When he arrived home, Respect walked through the door and the air in the house stiffened. His basic rule was simple: I’ll tell you something once and if you have to be told again, you’ll be punished. As kids within a growing family, we regularly had to be told again. Jackie, Tito and I knew from sore experience what the consequences were. Michael and Marlon, as infants, felt our fear vicariously – at first. When Joseph got angry, just one look on his face was enough – he didn’t need to say a word. He had a mole the size of a dime on one cheek and I can still see it in my mind, close up: whenever he got really mad, it and his face crunched up – the storm clouds rolling in before the clap of thunder and the dreaded words ‘WAIT FOR ME IN YOUR ROOM!’ followed by the flash of lightning; the eye-watering sting of a leather belt against skin. We normally
received 10 ‘whops’. I call them ‘whops’ because that was the exact sound the belt made as it whipped the air. I screamed out for God, for Mother, for mercy, and anyone else’s name that I could think of, but Joseph just shouted louder, reminding us why we were being punished: the discipline followed by the reason, mimicking his lessons as a schoolboy.
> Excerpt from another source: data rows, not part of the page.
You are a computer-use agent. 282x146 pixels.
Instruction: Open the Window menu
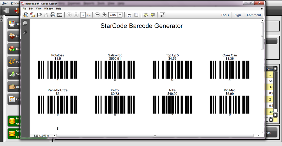[x=49, y=9]
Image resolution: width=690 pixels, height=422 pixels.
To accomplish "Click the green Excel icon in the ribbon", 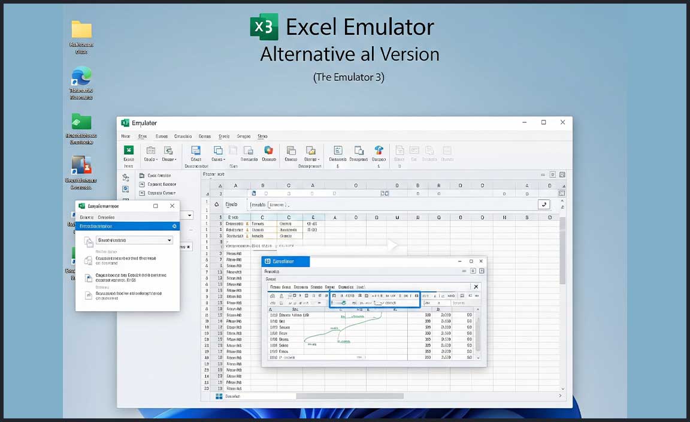I will [128, 150].
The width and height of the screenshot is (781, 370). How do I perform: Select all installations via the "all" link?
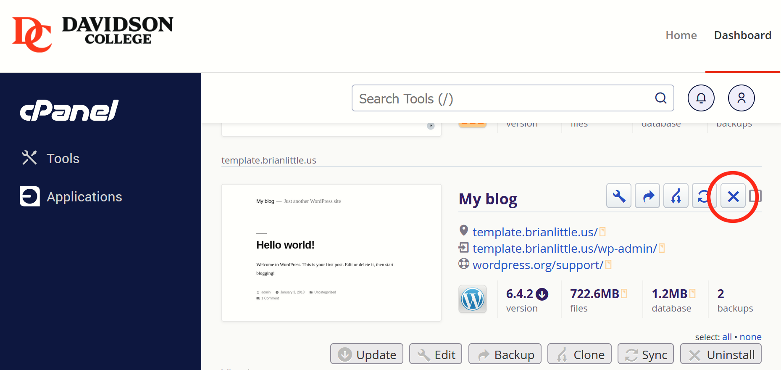pyautogui.click(x=727, y=337)
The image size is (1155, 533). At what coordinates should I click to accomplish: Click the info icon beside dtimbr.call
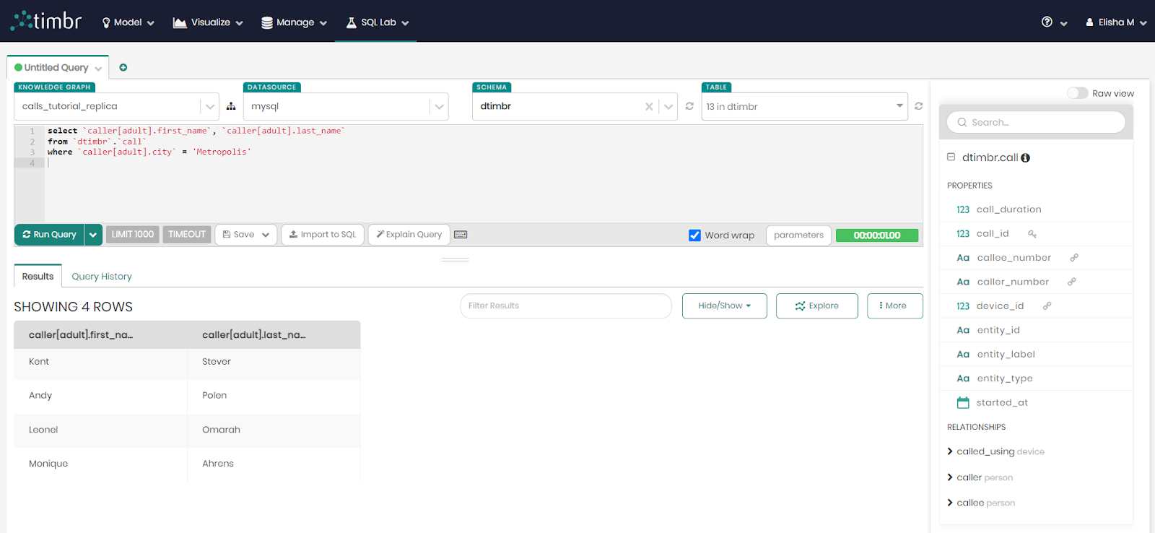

Whenever we were punished, our screams were what Michael heard, and he saw the red marks and belt-buckle imprints on bare skin at bedtime. This made him fear something long before he actually felt it. In his mind, the mere thought of Joseph’s discipline was traumatic. That is what exaggerated fear does: it builds something in the mind to a scale that, perhaps, it is not.

 

A WHITE MOUSE HAD BEEN RUNNING
loose around the house and Joseph was desperate to catch it because it was driving the girls crazy. When we heard them scream, we knew this rodent had scurried in for a visit. An exasperated Joseph couldn’t understand why we suddenly had this problem. What he didn’t account for was the start of Michael’s lifelong affinity with animals.

Unknown to any of us, he’d been treating this mouse like a pet, encouraging its visits with bits of lettuce and cheese. Looking back, it was obvious: whenever Mother screamed and Joseph cursed, Michael fell suspiciously quiet and slid away. He was only three: who was going to suspect his cunning? But it was only a matter of time before he was found out. That moment arrived when Joseph crept into the kitchen and caught him red-handed, kneeling on the floor, feeding the mouse behind the fridge.
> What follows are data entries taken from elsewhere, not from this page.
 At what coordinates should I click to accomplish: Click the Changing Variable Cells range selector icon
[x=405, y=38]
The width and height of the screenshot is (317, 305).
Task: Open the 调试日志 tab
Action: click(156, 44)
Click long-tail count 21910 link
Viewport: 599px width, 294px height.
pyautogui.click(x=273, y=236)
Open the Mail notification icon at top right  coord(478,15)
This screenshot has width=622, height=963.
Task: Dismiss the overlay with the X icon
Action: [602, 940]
The house shook when Joseph bellowed, ‘WAIT FOR ME IN YOUR ROOM!’

What Michael did next surprised everyone.

He bolted.

He started running around the house like a terrified rabbit. Joseph chased him with the belt and grabbed the back of his shirt, but my brother was a flexible, agile little dynamo, and he wriggled and fought and pulled his arms out of the sleeves, and ran on. He
darted into Joseph’s room, up and over the bed, and pinned himself against the wall, tight into the corner, knowing the belt’s arc couldn’t reach him without first striking the walls.

I hadn’t seen Joseph so angry. He dropped the belt, grabbed Michael and spanked him so hard that he screamed the house down.
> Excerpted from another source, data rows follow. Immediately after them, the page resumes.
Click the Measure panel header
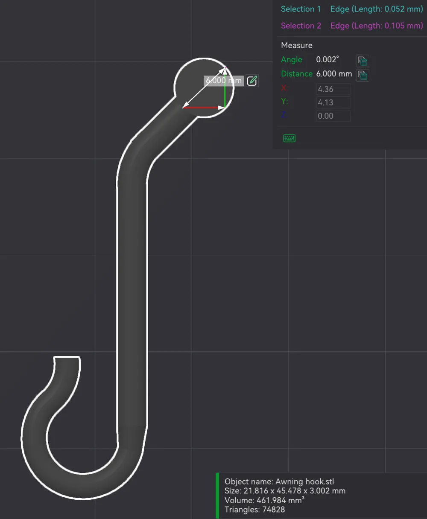The height and width of the screenshot is (519, 427). tap(296, 45)
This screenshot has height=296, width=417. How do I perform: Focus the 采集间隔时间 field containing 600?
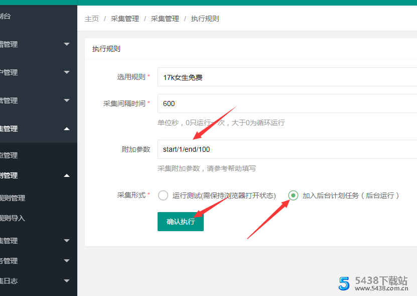(286, 104)
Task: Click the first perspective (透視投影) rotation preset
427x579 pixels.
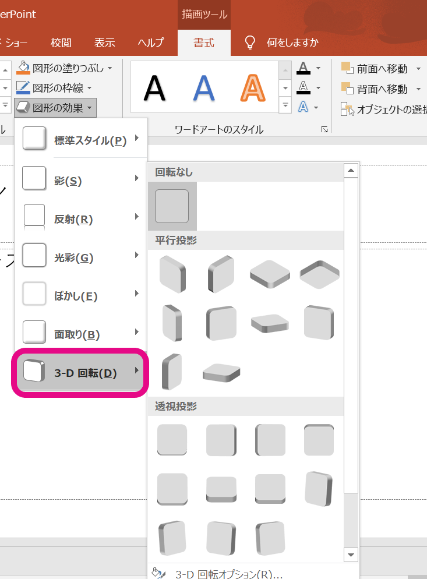Action: (x=172, y=440)
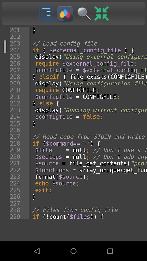147x261 pixels.
Task: Click the vertical scrollbar thumb
Action: point(5,46)
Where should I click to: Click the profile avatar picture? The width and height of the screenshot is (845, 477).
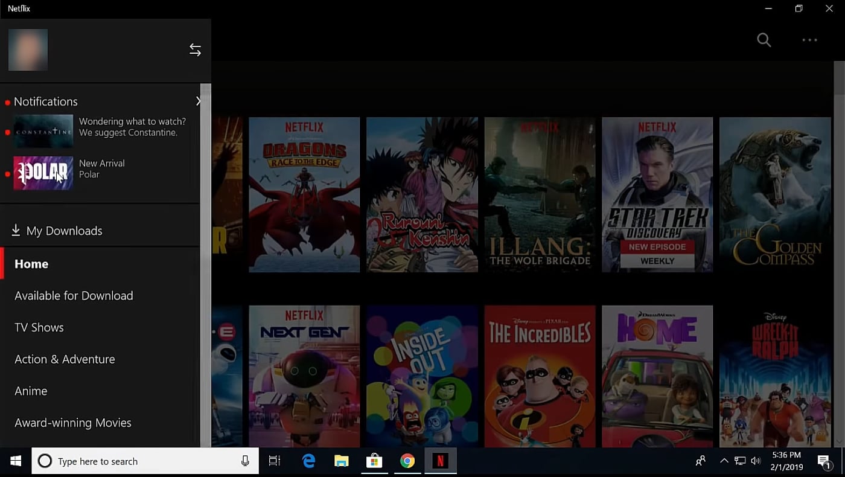[28, 49]
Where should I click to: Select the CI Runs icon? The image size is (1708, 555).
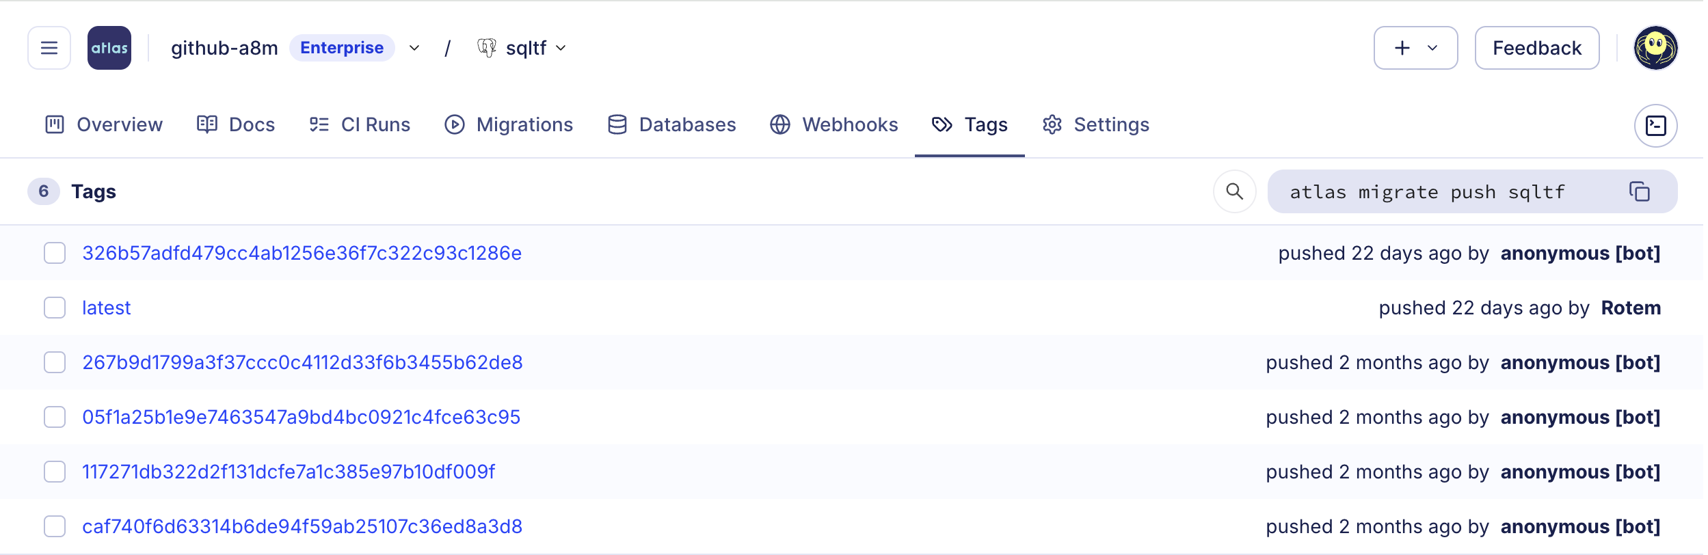pos(319,124)
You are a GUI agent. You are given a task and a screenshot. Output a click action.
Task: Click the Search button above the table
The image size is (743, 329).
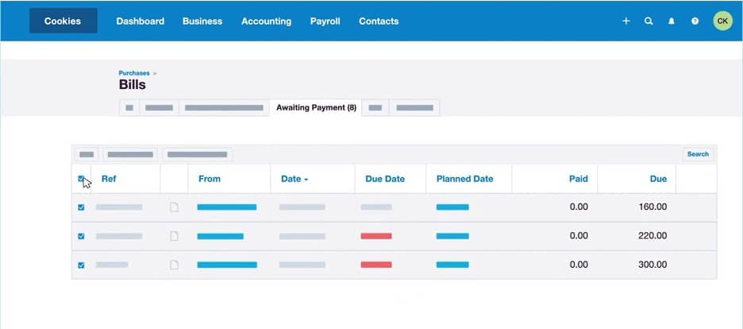click(698, 154)
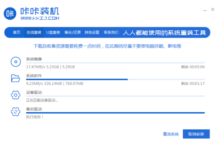The width and height of the screenshot is (215, 144).
Task: Click the 人人都能使用的系统重装工具 slogan
Action: coord(164,33)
I hated the awkward silence that hung in the air after one of these episodes, broken only by Mother’s murmurs of disquiet and the quiet sobs into the pillow of whichever one of us had got hit.

Michael didn’t help himself because he was the most defiant. Rebbie remembers the time when he was 18 months old and tossed his baby bottle at Joseph’s head. That should have put our father on notice because when Michael was four, he threw a shoe at him in a temper tantrum – and that earned him a good spanking, too.

Michael’s fear of a spanking always sent him running. Sometimes he’d do a sliding dive under our parents’ bed and tuck himself against the back wall in the centre, gripping the bed springs. It was an effective tactic because after half an hour under there, Joseph was either too exhausted to care or had calmed down: Michael got away with a lot more than he ever let on.